Après avoir distribué sa propriété entre ses sept fils, Job donna à chacune de ses trois filles, tirées d'une cassette cachée, des ceintures à trois cordes que Dieu lui avait données afin que par leur puissance magique il puisse être guéri de sa lèpre et être doué d'une force nouvelle physique et spirituelle, de sorte qu'il puisse prédire tous les secrets de l'avenir. Aussitôt que ses filles mirent ces ceintures autour de leurs corps elles furent transfigurées, et, dans les voix des anges, des archanges (archontes célestes), et des chérubins, chantèrent des hymnes qui font écho aux mystères du ciel, lesquels furent tous écrits par Nahor, le frère de Job.
Job, voyant la mort s'approcher, donna une cithare à sa première fille, Jour (« Yemimah »), un encensoir à sa seconde, Kassiah (« Parfum »), et un tambourin à sa troisième, Corne d'Amalthée (« Ḳeren ha-Puk »), afin qu'elles puissent accueillir les saints anges qui venaient prendre son âme ; et tandis qu'elles jouaient et glorifiaient Dieu dans le dialecte sacré, Celui qui siège sur le Grand Chariot vint et prit l'âme de Job avec un baiser et la porta vers l'orient, où le Trône Céleste est érigé.
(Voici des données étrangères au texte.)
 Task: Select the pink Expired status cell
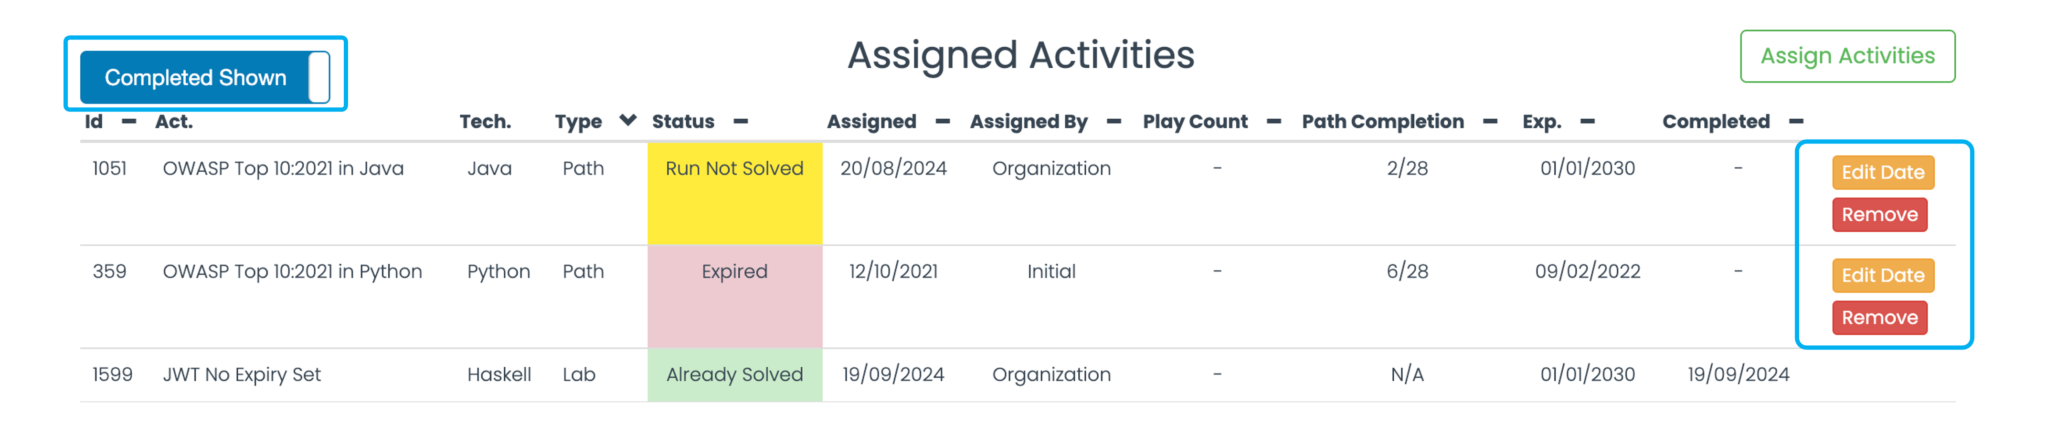735,297
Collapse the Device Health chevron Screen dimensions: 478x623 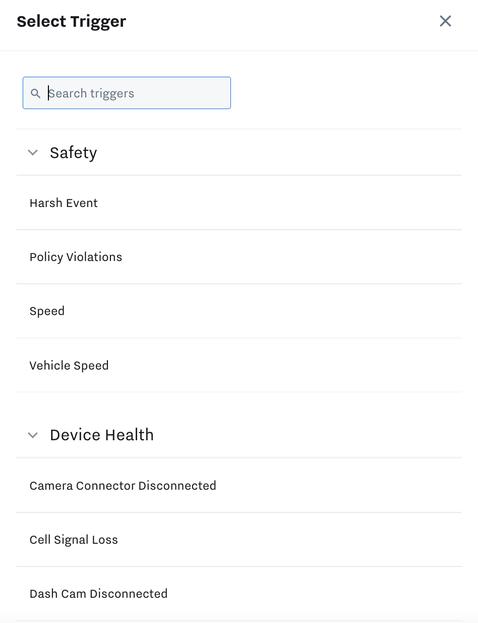pyautogui.click(x=33, y=435)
Au milieu du chant de ses filles et du grand deuil du peuple, particulièrement des pauvres et des orphelins, son corps fut porté à la tombe. L'élégie est donnée à la clôture du livre (ch. xi-xii., éd. Kohler ; xli.-lii., éd. James).
James (_l.c._ Introduction) hésite à attribuer le livre tout entier à des sources juives, mais les parallèles midrashiques chez Kohler (_l.c._) prouvent suffisamment que l'ouvrage est une des productions les plus remarquables de l'époque pré-chrétienne, explicable seulement quand on la considère à la lumière de l'antique pratique Ḥasidéenne.